# Securing Earphones Whilst Running



## RandomlySet (Jul 10, 2007)

Ok, so started running last week, and been my newly purchased MP3 player. I knew the standard earphones would be pants, so bought some "proper" in ear ones, as these are what I used to wear when at college (had various designs etc).

I only got a cheapo set TBH
http://cgi.ebay.co.uk/ws/eBayISAPI.dll?ViewItem&item=260713852175&ssPageName=STRK:MEWNX:IT

So, my problem, when running, the cable kinda drops, and I can feel the wire/earphone pulling and it's REALLY annoying! Also, the right doesn't seem to stay in place/go as far into the ear (maybe my ear design lol).

These ones has one longer than the other to wrap around the back of the neck, which I have never had. Even even I had the "even" split ones, the wire would drop down, and this is possibly the issue causing the "tugging" on the ears! I pull the wire up so far, but after about 1-2minutes of running, it drops, and starts pulling again. Also, there's the issue of the right ear wanting to "bounce" out.

So, what do you suggest to keep them in place? Are there any clips that can be bought to clip to my shirt or anything? (I know one of my old sets that came with a phone had a clip on).

Also, is there a particular design/make that seems to fit in the ear better? I don't wanna spend a vast amount on a set of ear phones TBH.... Anything around the £10-£15 area would be fine.... Unless you can convince me otherwise lol

TIA

Mat

:thumb:


----------



## Cosmic_Andy (Jan 9, 2011)

Hi I use sennheiser pmx80 about £15 from amazon I am happy with them


----------



## MattDuffy88 (Apr 6, 2009)

I've got some of these (mine are actually the older model but have a cable clip) for when I'm out on the mtb, they stay put even when plowing through the most rutted sections


----------



## RandomlySet (Jul 10, 2007)

do they pull/tug when running/cycling?


----------



## MattDuffy88 (Apr 6, 2009)

Nope, clip the cable onto my collar so there is plenty of slack between the clip and earphones


----------



## RandomlySet (Jul 10, 2007)

Sorry, so you said lol

ever tried this design.... May be worth a try at only £10 or so


----------



## Jed (Aug 1, 2010)

How about this?


----------



## hulla the hulla (May 20, 2009)

try http://www.amazon.co.uk/Sony-MDR-EX71SLB-Fontopia-Headphones-Black/dp/B00008XYJL
I find them good. The cable splits in two so you can shorten to help with the weight of them pulling down. You can route the cable down your sleeve to an armband MP3 player which helps even more with them pulling out. Also have 3 different sized ear buds so you can change to suit your ears, even if one is bigger than the other. Good sound too and also come in white.


----------



## hulla the hulla (May 20, 2009)

scrub that - looks like they no longer make them - must be a newer model out cos I paid no where near £30 (more like £15 or less)


----------



## RSAsh (Sep 23, 2010)

personally wuda got some like these:
http://cgi.ebay.co.uk/New-Panasonic..._HomeAudioHiFi_Headphones&hash=item1c18e42740

they hook over your ears ok, although, as you already have a pair, do they not come with a clip on that you and clip to your shirt? i thought most did now-a-days?


----------



## slrestoration (Nov 11, 2009)

I run around 30 miles a week, have been through numerous styles of headphones & these are the best by far IMO

http://www.argos.co.uk/static/Product/partNumber/9249862/Trail/searchtext>HEADPHONES.htm

waterproof too:thumb:


----------

Data for locating visible targets
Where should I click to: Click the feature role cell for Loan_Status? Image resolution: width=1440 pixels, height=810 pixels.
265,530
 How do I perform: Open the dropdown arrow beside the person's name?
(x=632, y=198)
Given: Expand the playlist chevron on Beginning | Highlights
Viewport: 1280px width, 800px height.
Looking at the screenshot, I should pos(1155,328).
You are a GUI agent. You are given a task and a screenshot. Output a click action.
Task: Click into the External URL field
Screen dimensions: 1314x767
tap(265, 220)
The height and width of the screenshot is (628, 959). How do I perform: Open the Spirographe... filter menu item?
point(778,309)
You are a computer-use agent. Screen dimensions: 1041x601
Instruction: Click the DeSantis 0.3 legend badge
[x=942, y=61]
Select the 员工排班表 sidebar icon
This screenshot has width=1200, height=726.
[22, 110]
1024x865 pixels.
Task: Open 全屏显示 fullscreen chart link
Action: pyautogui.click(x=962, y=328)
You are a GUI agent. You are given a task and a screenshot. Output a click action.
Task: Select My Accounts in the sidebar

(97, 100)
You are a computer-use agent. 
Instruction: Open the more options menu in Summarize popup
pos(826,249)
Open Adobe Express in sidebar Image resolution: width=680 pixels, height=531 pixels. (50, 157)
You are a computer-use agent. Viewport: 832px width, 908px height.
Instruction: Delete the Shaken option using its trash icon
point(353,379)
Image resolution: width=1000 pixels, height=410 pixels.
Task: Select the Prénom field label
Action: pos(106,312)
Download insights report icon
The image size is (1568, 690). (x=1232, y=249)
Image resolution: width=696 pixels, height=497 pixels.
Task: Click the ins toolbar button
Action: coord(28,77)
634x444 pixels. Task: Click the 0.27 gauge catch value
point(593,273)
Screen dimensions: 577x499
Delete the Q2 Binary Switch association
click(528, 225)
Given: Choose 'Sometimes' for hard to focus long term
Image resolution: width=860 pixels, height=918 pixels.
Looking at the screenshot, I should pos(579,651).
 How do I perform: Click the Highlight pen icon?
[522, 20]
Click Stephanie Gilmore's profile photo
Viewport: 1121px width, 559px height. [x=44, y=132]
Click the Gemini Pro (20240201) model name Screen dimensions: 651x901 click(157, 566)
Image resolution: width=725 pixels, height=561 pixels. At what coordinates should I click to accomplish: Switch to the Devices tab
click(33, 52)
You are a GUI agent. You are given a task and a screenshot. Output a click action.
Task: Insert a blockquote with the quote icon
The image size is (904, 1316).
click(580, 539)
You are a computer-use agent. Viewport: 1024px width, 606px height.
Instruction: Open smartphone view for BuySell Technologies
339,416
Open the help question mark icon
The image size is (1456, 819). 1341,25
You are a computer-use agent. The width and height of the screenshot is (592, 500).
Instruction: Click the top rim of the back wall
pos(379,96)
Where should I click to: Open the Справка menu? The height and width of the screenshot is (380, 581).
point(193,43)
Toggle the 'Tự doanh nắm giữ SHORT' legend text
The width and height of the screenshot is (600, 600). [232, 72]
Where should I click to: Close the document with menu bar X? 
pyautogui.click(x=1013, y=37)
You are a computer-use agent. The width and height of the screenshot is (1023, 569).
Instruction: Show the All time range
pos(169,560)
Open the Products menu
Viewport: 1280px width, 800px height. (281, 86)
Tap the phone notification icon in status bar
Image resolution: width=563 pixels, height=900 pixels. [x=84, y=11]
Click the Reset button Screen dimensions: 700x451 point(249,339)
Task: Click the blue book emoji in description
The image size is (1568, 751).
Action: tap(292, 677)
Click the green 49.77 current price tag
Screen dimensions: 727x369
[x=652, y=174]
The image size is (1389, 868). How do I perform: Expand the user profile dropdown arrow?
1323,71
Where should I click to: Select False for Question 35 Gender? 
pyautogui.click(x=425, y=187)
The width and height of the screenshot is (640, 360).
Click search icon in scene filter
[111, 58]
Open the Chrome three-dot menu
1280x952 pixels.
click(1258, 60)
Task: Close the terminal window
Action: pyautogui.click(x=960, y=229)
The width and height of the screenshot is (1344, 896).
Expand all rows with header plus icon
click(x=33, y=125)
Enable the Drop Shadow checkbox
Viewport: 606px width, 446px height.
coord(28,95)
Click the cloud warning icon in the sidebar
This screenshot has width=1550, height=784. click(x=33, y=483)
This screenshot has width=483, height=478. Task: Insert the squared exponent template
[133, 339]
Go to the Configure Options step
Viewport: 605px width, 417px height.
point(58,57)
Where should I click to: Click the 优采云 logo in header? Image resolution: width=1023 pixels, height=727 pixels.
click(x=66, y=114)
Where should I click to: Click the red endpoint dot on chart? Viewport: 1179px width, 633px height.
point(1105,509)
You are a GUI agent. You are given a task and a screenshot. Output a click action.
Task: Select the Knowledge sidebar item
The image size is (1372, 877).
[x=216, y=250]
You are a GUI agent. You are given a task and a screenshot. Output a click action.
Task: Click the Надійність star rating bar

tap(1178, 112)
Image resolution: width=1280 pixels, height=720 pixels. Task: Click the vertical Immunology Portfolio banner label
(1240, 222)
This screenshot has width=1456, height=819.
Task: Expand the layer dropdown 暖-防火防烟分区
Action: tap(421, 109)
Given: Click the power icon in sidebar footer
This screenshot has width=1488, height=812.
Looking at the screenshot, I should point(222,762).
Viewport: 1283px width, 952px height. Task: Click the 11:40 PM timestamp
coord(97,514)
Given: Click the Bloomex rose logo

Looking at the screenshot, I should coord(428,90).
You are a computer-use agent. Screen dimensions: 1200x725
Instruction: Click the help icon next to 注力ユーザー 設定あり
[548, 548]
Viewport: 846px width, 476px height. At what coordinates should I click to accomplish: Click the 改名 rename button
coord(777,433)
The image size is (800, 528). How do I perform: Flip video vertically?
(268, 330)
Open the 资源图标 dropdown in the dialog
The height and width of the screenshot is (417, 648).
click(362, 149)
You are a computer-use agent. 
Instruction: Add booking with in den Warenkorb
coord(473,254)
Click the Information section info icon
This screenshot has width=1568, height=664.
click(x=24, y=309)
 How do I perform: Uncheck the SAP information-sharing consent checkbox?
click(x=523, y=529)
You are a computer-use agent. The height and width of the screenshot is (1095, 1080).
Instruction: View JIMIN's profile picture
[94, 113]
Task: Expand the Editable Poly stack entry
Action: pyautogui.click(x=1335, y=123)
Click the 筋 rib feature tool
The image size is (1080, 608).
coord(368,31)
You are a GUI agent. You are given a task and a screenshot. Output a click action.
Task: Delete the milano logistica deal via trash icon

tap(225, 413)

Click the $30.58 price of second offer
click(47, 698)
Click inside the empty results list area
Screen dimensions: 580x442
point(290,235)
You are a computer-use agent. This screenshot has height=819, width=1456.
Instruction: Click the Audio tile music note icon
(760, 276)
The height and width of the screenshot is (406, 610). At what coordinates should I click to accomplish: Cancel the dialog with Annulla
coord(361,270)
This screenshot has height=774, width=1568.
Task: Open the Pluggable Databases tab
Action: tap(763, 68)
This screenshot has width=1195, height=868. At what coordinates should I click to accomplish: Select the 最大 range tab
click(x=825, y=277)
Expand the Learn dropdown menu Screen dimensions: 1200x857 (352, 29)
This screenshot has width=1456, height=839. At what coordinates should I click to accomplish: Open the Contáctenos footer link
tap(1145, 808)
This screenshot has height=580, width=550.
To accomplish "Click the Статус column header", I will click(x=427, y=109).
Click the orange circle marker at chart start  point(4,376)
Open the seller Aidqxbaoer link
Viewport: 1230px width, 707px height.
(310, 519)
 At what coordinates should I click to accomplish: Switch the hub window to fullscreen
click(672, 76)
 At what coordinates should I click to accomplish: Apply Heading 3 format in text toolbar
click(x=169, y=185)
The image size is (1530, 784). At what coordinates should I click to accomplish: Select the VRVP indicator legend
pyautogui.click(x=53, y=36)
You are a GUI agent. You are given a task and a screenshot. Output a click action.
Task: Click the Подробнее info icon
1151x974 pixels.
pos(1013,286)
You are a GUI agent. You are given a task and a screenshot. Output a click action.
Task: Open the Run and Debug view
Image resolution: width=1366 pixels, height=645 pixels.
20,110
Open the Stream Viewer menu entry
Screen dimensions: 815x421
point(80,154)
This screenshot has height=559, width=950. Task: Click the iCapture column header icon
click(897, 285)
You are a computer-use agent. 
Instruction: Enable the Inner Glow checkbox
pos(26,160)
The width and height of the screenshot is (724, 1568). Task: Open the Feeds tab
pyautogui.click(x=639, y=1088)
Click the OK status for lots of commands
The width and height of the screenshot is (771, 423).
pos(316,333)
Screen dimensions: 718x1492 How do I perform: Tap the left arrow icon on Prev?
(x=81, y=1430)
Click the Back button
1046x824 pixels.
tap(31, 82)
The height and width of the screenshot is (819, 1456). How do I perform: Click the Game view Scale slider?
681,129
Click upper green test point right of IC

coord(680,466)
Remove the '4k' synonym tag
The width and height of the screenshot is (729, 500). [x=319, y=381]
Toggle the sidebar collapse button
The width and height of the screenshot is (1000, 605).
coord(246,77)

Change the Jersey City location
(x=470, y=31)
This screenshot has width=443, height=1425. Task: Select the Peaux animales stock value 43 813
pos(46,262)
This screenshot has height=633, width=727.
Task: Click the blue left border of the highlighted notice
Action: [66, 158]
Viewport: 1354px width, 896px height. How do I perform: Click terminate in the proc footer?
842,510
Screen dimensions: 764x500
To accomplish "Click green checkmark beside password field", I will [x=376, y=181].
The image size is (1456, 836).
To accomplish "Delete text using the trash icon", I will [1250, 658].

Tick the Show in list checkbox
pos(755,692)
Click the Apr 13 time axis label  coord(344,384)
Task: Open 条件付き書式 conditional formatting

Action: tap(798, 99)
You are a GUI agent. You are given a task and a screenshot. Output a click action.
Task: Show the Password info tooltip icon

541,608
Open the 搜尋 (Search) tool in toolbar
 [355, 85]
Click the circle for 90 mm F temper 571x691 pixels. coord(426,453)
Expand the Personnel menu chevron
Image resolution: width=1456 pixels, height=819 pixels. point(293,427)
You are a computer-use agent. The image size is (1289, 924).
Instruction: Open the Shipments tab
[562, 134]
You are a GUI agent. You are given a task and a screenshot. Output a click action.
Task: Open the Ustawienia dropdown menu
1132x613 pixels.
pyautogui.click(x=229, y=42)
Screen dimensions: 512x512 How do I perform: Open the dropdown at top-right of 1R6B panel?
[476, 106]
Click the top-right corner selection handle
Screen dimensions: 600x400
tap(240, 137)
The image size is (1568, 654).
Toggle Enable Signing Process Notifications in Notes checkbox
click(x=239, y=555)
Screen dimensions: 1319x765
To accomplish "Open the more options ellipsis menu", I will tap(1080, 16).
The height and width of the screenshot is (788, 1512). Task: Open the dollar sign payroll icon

- What is asked:
In the thread on securing earphones while running, list every username that posts, excluding the person who started the thread.

- Answer for this exercise:
Cosmic_Andy, MattDuffy88, Jed, hulla the hulla, RSAsh, slrestoration